- [Problem requirements]
Could you reproduce the lines below from the one with "Click the Logs speech bubble icon" through the one with "Given: Open the Test Page heading in content"? Keep both ends and add nothing.

(Extracted records)
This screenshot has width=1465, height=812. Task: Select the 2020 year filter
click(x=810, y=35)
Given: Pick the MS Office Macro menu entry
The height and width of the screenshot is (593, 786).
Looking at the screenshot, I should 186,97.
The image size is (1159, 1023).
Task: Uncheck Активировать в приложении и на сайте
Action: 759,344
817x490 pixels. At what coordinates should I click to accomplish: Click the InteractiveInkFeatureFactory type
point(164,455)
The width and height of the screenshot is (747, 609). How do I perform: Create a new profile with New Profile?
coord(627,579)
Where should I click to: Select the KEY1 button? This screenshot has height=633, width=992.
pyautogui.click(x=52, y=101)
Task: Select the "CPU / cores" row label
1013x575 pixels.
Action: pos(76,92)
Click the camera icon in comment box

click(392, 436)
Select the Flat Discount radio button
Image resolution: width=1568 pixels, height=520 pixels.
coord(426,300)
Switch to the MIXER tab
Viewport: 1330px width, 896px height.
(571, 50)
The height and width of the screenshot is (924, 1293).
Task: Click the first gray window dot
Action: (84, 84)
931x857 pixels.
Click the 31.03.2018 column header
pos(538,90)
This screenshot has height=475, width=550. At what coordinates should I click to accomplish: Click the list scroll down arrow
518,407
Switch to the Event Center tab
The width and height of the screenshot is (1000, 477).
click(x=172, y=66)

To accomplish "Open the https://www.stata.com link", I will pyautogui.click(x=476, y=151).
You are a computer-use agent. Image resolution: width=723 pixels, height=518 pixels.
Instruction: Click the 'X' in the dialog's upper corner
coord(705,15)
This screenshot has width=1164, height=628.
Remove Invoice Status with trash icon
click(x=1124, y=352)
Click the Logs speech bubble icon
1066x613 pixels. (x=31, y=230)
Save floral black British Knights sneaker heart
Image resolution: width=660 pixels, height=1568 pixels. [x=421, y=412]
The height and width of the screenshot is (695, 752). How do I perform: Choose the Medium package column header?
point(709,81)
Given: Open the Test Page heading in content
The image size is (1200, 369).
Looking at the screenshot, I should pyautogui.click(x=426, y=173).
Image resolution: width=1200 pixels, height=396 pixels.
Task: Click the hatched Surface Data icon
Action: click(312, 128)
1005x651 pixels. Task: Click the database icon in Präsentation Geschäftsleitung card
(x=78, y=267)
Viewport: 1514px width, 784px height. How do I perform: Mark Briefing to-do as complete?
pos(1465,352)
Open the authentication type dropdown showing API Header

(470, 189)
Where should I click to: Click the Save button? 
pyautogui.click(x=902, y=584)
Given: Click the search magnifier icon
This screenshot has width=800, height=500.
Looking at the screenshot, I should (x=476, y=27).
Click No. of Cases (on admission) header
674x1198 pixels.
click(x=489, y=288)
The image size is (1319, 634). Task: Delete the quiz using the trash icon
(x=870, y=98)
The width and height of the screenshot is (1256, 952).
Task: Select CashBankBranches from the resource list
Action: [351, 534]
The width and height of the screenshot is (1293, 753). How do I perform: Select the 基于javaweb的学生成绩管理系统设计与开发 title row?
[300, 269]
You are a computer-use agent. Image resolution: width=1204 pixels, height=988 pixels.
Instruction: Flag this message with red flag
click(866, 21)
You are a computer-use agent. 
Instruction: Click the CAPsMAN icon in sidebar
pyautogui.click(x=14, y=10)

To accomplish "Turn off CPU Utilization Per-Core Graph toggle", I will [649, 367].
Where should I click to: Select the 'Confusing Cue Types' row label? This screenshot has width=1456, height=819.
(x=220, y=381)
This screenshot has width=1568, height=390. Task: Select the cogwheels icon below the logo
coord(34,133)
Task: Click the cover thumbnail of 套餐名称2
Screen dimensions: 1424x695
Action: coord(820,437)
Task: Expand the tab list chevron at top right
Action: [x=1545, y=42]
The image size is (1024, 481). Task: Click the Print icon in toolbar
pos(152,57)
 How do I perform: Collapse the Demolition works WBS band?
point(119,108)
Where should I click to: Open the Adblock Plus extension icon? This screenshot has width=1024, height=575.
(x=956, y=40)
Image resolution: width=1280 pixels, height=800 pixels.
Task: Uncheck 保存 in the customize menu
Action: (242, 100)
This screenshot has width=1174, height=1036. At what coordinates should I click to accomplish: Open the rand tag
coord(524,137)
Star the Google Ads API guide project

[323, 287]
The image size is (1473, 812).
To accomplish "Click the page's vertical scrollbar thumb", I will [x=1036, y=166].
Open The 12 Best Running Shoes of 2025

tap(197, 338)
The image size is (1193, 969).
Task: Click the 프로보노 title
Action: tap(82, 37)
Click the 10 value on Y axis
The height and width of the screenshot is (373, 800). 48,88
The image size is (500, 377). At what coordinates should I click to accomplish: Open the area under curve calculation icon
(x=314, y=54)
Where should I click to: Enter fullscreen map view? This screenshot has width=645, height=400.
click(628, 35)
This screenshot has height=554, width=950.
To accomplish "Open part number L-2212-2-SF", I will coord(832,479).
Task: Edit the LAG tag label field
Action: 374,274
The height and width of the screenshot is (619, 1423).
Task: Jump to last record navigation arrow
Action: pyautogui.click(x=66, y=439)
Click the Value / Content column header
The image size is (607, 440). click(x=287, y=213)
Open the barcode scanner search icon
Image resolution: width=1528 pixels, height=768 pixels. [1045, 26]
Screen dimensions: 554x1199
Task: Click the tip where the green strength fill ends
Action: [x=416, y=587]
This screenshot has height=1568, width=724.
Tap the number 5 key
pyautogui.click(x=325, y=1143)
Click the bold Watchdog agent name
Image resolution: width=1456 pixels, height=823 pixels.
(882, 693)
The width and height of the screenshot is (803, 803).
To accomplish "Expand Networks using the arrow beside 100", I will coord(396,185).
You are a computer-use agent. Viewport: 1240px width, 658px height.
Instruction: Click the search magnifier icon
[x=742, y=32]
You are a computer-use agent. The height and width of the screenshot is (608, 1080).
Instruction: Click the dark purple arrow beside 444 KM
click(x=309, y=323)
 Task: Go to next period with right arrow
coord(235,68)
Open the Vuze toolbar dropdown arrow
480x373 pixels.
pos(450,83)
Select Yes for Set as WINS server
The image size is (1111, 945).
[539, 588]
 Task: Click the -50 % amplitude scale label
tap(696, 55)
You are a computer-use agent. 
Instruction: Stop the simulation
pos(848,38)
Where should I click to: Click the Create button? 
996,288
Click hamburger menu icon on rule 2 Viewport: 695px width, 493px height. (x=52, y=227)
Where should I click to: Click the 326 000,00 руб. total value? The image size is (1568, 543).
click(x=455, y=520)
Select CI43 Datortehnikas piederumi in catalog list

- [Answer space]
Click the Logs speech bubble icon
1066x613 pixels. (x=31, y=230)
Save floral black British Knights sneaker heart
Image resolution: width=660 pixels, height=1568 pixels. [x=421, y=412]
The height and width of the screenshot is (695, 752). How do I perform: Choose the Medium package column header?
point(709,81)
Given: Open the Test Page heading in content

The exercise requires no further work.